## PROBLEM TO WORK ON:
Your answer must be an exact repeat of the lines from the one containing "Image resolution: width=800" through the last line of the records, both included, with no pictures.

Top of RECORD EXTRACTS

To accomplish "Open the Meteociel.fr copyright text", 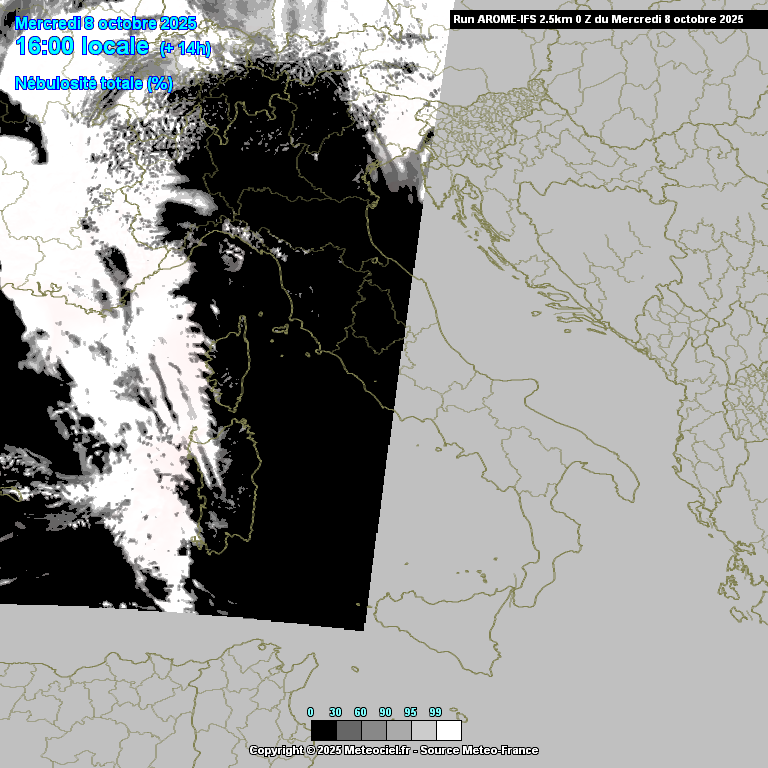I will pos(330,750).

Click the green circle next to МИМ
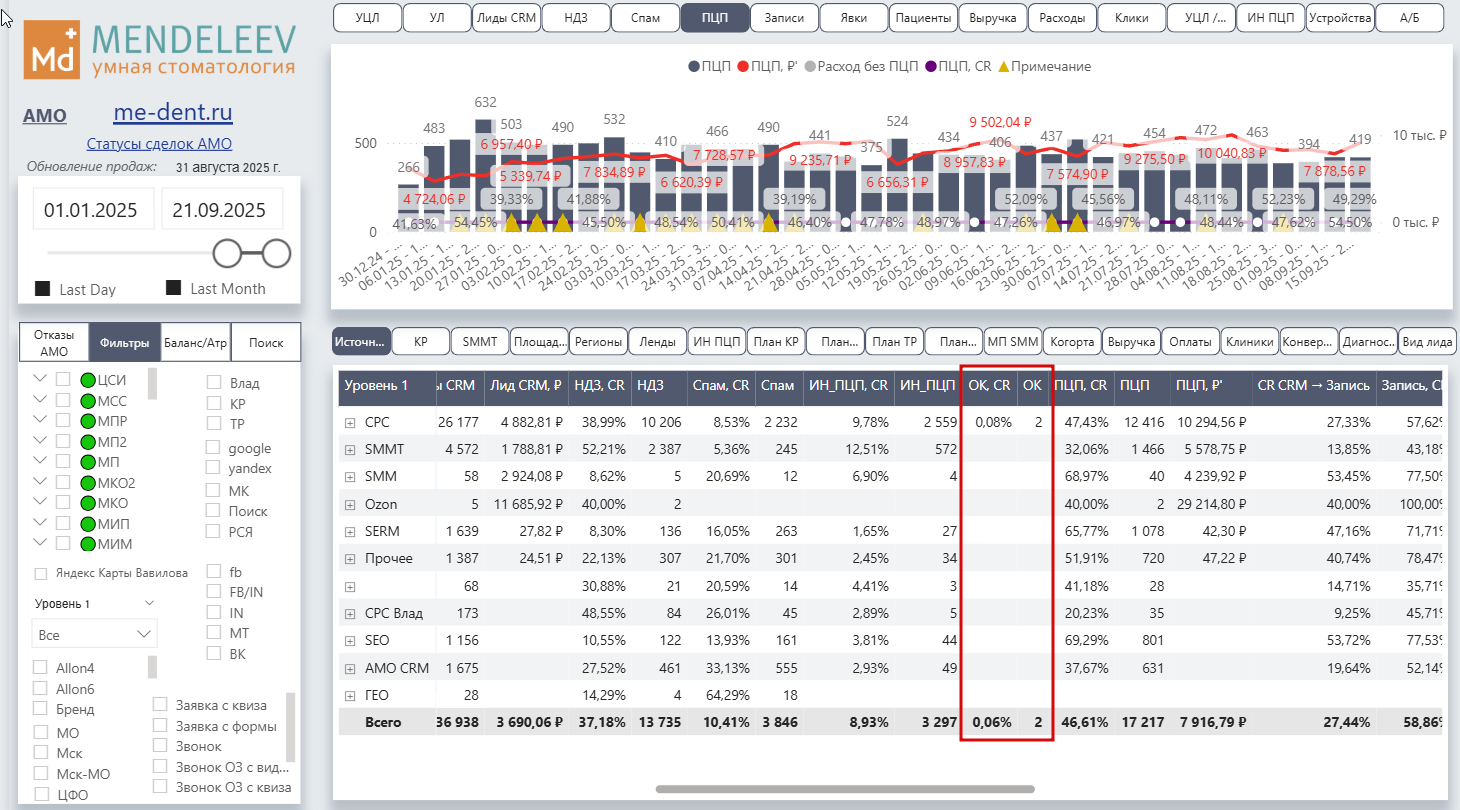pos(88,544)
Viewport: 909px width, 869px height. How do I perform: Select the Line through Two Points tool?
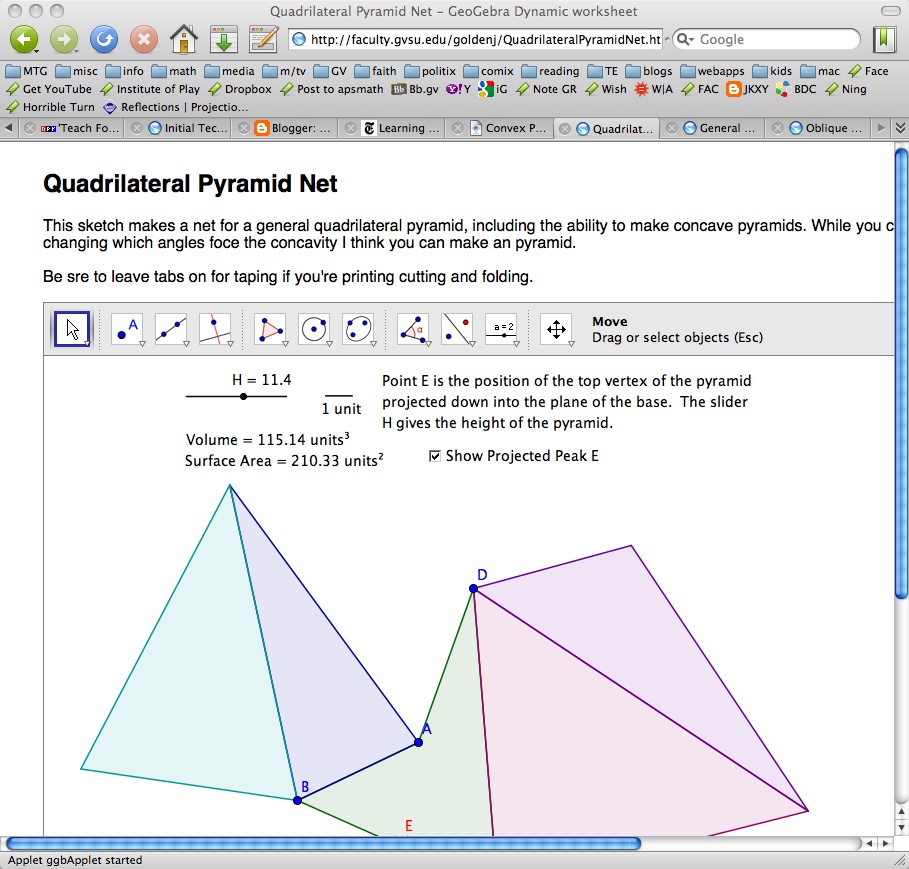coord(170,328)
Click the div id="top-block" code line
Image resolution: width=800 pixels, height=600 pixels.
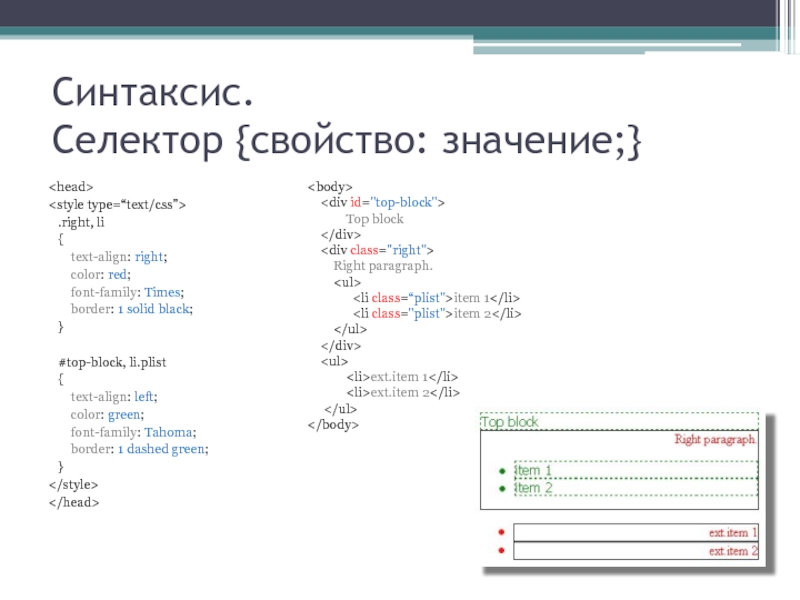(x=382, y=202)
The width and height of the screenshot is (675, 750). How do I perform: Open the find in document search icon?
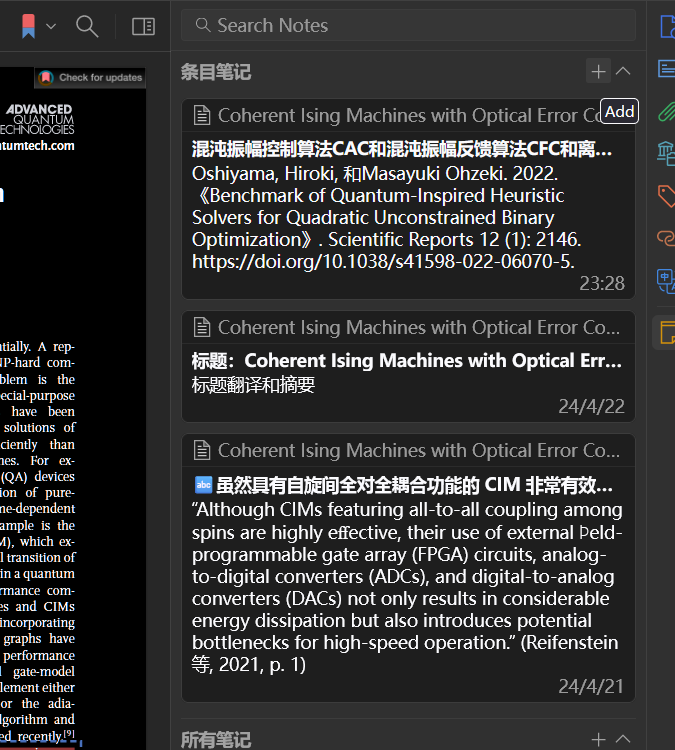tap(87, 26)
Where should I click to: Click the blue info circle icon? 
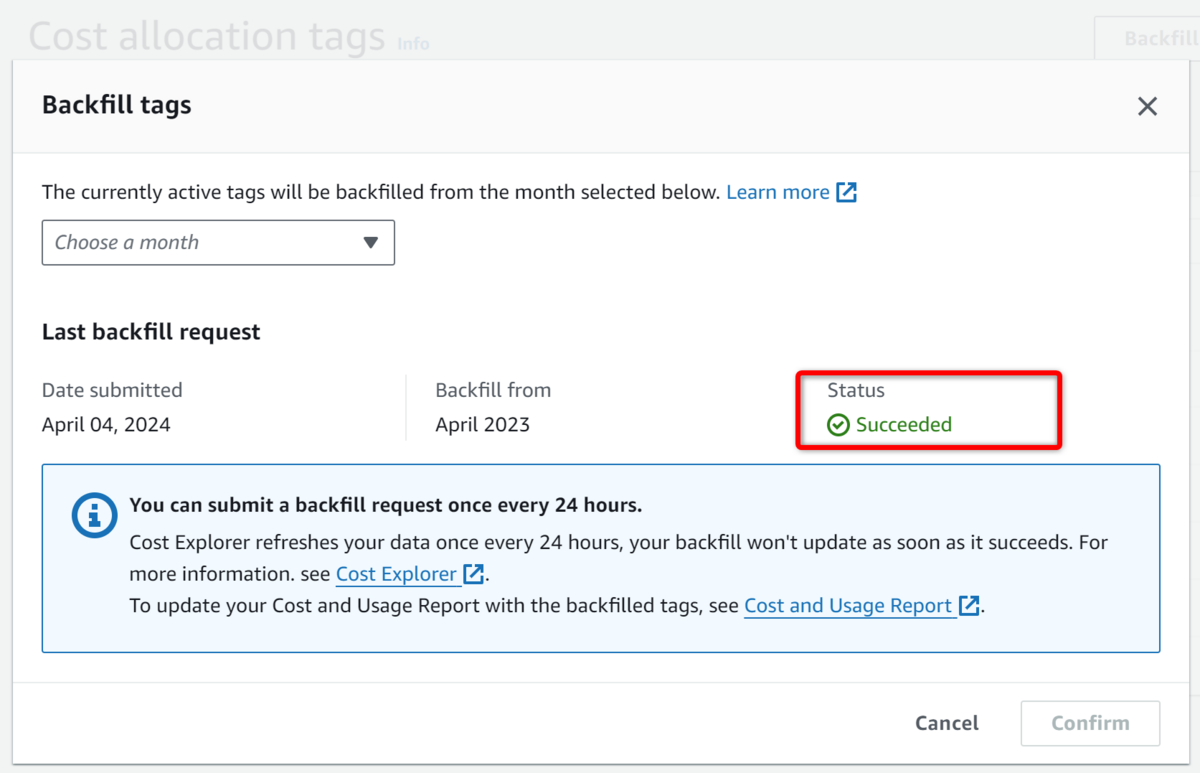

Bottom of RECORD EXTRACTS

## WRITTEN REPLY:
Image resolution: width=800 pixels, height=600 pixels.
(x=382, y=202)
The width and height of the screenshot is (675, 750). How do I perform: Open the find in document search icon?
tap(87, 26)
Where should I click to: Click the blue info circle icon? 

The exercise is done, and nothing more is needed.